Doskonale pamiętam cięgi, jakie zebrał Sam Raimi za swoje "Wrota do
piekieł". Film ukazał się w momencie – a był to 2009 rok – gdzie kino
grozy traktowano jednostronnie. Wtedy to gatunek zdominowały
slashery, opowieści o duchach czy torture porn – tam strach
przywoływany był za pomocą szokujących obrazów, które może i miały
krótkotrwały zasięg, ale sprawdzały się jako rozrywka dla masowego
odbiory. Raimi jednak sięgnął do swoich reżyserskich korzeni, czyli serii
"Martwe zło", i nakręcił rasowy komediohorror. Obalił ówczesne status
quo i przypomniał o dosyć niestandardowym podejściu do kina grozy,
co nie spotkało się z aprobatą przeciętnego widza. Bo za dużo humoru,
bo to głupie, bo wygląda tandetnie – oczywiście, że tak, ale niewiele osób
miało wtedy świadomość, że Raimi prawie trzy dekady temu właśnie
takimi środkami zrewolucjonizował gatunek. "Wrota do piekieł" były
więc dziełem w pełni samoświadomym, które z lekkością poruszało się
po dwóch – wydawałoby się – rozbieżnych płaszczyznach. Taki
stylistyczny rozstrzał już wtedy nie przypadł do gustu amatorom
horroru, a był to dopiero początek gatunkowych przemian.
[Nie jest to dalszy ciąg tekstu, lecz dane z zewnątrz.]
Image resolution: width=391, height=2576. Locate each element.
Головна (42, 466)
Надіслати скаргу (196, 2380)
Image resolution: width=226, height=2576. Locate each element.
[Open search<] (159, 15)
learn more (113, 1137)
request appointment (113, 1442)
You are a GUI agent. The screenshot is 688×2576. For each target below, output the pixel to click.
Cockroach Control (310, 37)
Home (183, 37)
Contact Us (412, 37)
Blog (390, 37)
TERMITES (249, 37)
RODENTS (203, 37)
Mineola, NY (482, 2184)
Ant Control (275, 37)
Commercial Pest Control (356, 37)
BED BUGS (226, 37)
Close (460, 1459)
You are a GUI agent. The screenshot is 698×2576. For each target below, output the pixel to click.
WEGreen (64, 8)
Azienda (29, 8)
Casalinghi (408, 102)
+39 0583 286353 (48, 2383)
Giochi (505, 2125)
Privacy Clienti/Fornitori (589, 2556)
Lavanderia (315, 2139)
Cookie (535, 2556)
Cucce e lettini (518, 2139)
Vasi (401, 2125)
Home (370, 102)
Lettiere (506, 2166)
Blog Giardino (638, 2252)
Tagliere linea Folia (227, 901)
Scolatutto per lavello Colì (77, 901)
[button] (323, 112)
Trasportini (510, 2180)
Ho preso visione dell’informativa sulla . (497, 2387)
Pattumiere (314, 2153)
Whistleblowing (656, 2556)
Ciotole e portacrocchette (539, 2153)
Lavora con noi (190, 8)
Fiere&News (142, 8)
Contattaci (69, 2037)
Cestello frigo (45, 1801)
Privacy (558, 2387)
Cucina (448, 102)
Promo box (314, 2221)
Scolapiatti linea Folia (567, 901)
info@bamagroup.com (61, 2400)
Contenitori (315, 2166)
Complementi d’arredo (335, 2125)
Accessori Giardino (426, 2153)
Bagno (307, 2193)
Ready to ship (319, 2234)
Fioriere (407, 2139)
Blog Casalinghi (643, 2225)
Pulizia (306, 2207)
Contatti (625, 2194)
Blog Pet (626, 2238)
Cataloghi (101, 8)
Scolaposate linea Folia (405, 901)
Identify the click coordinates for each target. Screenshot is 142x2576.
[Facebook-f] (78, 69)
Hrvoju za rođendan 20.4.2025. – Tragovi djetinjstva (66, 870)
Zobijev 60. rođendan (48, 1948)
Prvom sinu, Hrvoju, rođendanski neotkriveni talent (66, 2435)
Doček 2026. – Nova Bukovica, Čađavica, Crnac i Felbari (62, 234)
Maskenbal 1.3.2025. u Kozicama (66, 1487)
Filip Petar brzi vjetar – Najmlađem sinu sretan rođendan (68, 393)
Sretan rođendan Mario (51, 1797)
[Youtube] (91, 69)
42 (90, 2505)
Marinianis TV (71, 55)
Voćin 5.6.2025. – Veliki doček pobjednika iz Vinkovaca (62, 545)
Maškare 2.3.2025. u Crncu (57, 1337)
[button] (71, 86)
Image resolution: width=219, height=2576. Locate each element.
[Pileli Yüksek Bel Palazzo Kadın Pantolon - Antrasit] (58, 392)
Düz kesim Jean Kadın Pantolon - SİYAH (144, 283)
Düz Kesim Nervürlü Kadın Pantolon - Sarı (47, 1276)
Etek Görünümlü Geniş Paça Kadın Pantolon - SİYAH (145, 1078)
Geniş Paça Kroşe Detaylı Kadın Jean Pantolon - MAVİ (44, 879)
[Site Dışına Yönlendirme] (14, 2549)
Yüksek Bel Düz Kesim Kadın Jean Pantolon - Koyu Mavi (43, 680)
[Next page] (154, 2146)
Do serii takich jak "Koszmar z ulicy Wiązów", "Piątek trzynastego",
"Krąg", czy – nie odbiegając za daleko w przeszłość – "Piła"
podchodzimy z niemała dawką nostalgii i dystansu. I kiedy staramy się
jakoś spersonifikować filmowy strach, to przeważnie staje nam przed
oczami psychopata z ostrym narzędziem, widmowa dziewczynka,
ewentualnie jakieś obleśne monstrum. Na gatunku widać więc
popkulturowe piętno, ale też wyolbrzymiony sentymentalizm, bo tak po
prawdzie, z każdej wspomnianej przeze mnie serii można wyłonić co
najwyżej dwie udane pozycje (z około dziesięciu możliwych). Wciąż
jednak ten kampowy styl ma swój urok i na przełomie trzech dekad był
on wykorzystywany w mniej lub bardziej oryginalny sposób. Co jednak z
horrorami, które starały się odejść od tego schematu?